The same day, Israeli former Minister of Justice Yossi Beilin, formerly of Meretz and previously the Labour Party, wrote a piece, entitled “Dear Abu Mazen, End This Farce”, which was published on the Foreign Policy website, here, urging Abbas to disband the PA, saying:

    “I admit that I never believed the moment would come when I would have to write these words. I am doing so because U.S. President Barack Obama has convinced you not to announce, at this point in time, the dismantling of the Palestinian Authority’s institutions and the ‘return of the keys’ of authority for the Palestinian territories to Israel. Because there have never been serious negotiations with the government of Prime Minister Benjamin Netanyahu over the last three years, and because you did not want to perpetuate the myth that a meaningful dialogue existed, you have been sorely tempted to declare the death of the ‘peace process’ — but the American president urged you to maintain the status quo. It is a mistake to agree to Obama’s request, and you can rectify this.


    “Oslo’s opponents, on both sides, were initially startled by a process that promised to lead to a partition of the land in a few years. They later turned Oslo into a tool to prevent partition by prolonging the interim agreement, claiming that, as long as it is not replaced by a permanent agreement, it must continue and be binding to both sides. Oslo’s adversaries have turned the interim agreement, which was supposed to last not more than six years and serve only as a pathway to a final solution, into an arena where they can continue to build settlements or spin their dreams of an Islamic empire, without the world putting serious pressure on them to put an end to the conflict. The extremists’ gutting of the Oslo agreement has been complete. They have uprooted the permanent-status negotiations — where the two sides pledged to tackle core issues such as the status of Jerusalem, the fate of Palestinian refugees, and the future of Israeli settlements — from the peace process. They have succeeded in
    preventing the creation of a Palestinian state based on the 1967 lines with land swaps, the establishment of two capitals in the current area of Jerusalem, the formulation of appropriate security arrangements, and a fitting symbolic and economic resolution to the problem of the Palestinian refugees — as was proposed in the Geneva Accord, in which you were involved in all of the details. Their aim is to perpetuate the interim process indefinitely, and every single day that passes plays into their hands.

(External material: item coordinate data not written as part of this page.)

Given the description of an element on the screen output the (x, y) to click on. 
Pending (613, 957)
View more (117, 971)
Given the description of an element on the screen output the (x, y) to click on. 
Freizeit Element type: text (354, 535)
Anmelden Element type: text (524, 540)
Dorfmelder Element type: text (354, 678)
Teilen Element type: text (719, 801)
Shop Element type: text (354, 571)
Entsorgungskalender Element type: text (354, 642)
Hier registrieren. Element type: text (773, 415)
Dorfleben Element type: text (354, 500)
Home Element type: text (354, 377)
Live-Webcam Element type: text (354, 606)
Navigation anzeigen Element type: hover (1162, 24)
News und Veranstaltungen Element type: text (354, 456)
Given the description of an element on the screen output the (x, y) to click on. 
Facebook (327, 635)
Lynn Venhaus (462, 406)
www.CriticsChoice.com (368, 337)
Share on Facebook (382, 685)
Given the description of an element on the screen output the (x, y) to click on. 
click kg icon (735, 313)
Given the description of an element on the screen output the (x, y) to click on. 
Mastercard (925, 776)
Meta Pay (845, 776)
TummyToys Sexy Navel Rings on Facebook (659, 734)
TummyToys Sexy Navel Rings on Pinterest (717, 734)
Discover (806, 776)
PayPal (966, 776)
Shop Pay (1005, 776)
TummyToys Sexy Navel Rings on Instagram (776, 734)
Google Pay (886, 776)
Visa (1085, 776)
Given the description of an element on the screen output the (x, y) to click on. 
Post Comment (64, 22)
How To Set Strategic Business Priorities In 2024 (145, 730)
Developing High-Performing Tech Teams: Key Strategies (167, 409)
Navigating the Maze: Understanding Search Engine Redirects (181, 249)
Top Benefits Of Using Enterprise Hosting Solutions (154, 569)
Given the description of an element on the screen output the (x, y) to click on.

    A declaration of the end of the Oslo process — justified by the fact that the path to a permanent-status agreement is blocked — is the most reasonable, nonviolent option for putting the subject back on the world’s agenda, with the aim of renewing genuine efforts to reach a conclusive solution”.

    Yossi Beilin served as a minister in the cabinets of Israeli Prime Ministers Yitzhak Rabin, Shimon Peres, and Ehud Barak. He initiated the Oslo peace process in 1992, worked on the Beilin-Abu Mazen talks between 1993 and 1995, and launched the Geneva Accord with Yasser Abed Rabbo in 2003.